Re: Warren May's Barnocaster

PostPosted: Sat Apr 06, 2013 8:46 pm
by Warren May
Here is the other piece from the resaw. At first, I was going to use this side because it had a lot of character but was a little worried about the whitewash being difficult to top coat. It apparently came from an old barn, shed or shack that had some sort of cloth tacked to it. I hit a couple of the tacks while bandsawing but the blade seems okay since they are small tacks.

Re: Warren May's Barnocaster

PostPosted: Wed Apr 10, 2013 10:30 pm
by Warren May
I started working down the neck. Since it is a one piece neck, I had to build a router sled with curved rails. It was surprisingly easy to build and worked very well.

Re: Warren May's Barnocaster

PostPosted: Wed Apr 10, 2013 10:32 pm
by Warren May
Several passes with a 1/4" bit and I'm really happy with the truss rod channel so far.

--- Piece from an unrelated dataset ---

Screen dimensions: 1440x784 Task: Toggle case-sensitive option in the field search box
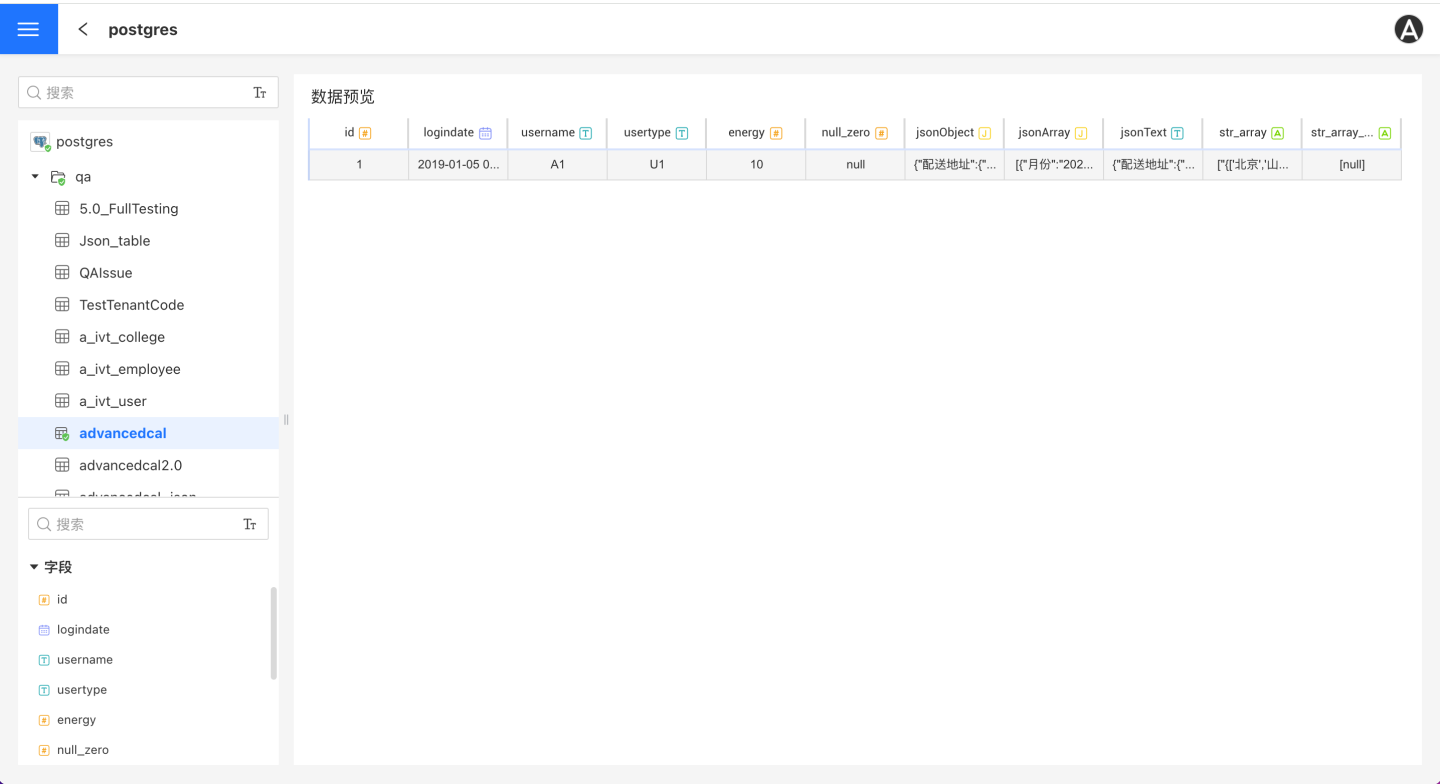coord(250,524)
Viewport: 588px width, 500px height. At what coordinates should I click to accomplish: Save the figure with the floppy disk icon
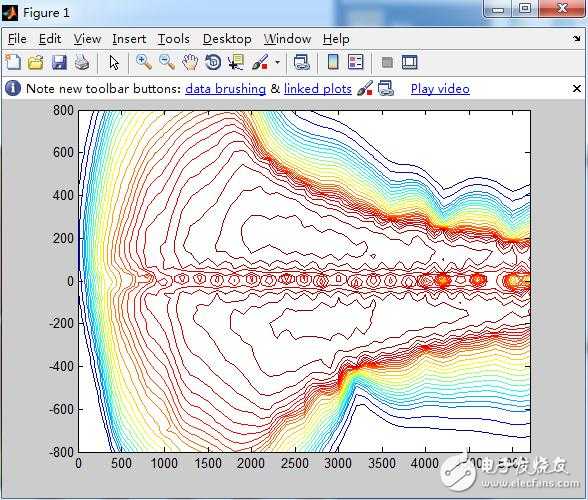[59, 62]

Re: Warren May's Barnocaster

PostPosted: Wed Apr 10, 2013 10:36 pm
by Warren May
I tried something a little different for the radius this time. I taped a piece of 1/8" x 1" shim to the bottom of the neck and ran it through my thickness sander, several times from each side until it was fairly close to the 12" radius I'm hoping for. Then, I ran it through a few times flat to take down the middle facet. Basically, it has 3 long facets and is pretty close to the 12" radius. I'll finish it up with a sanding block and then cut fret slots and the neck angle before cutting the neck to rough shape.

Re: Warren May's Barnocaster

PostPosted: Sat Apr 13, 2013 1:57 pm
by Hans Bezemer
It's looking good Warren.
I'm always thrilled to see cut offs and pieces of wood taken out of the trashcan to be turned into instruments!
Good luck with your build.

Re: Warren May's Barnocaster

PostPosted: Mon Apr 22, 2013 9:38 pm
by Warren May
So far, I've glued the top to the body blank and have worked on the neck. It's roughly profiled, radiused, slotted and carved. I cut the neck angle at about 14 degrees with a matching headstock piece to glue on later. I left it flat on the sides of the headstock to help with clamping when gluing. Still needs the heel shaped but it's coming along, slowly.

Re: Warren May's Barnocaster

PostPosted: Mon Apr 22, 2013 9:40 pm
by Warren May
Here's the front of the neck, slotted. I bought the new little Japanese fretsaw from StewMac and highly recommend it. It made life much easier than with the original gents saw they used to sell with the manual fret system. Very sharp and accurate cuts with a lot less effort.

Re: Warren May's Barnocaster

PostPosted: Fri Apr 26, 2013 2:48 pm
by Greg Robinson
Hi Warren, just wanted to drop in and say good luck!

Looking cool, I really love that piece with the sawmarks and the whitewash, if I were you, I wouldn't worry about topcoat compatibility, I think I'd leave it raw and use it anyway, it has so much character!

Re: Warren May's Barnocaster

PostPosted: Tue May 07, 2013 3:24 am
by Warren May
With Spring here it's been a little difficult to find much time to work on the guitar because of lots of yardwork and gardening that needs doing. I have managed to work on the neck. I used a $10 rod from Warmoth after trying to build my own but breaking a tap when trying to make an adjusting nut and anchor. I'm not good at metal work, I fear.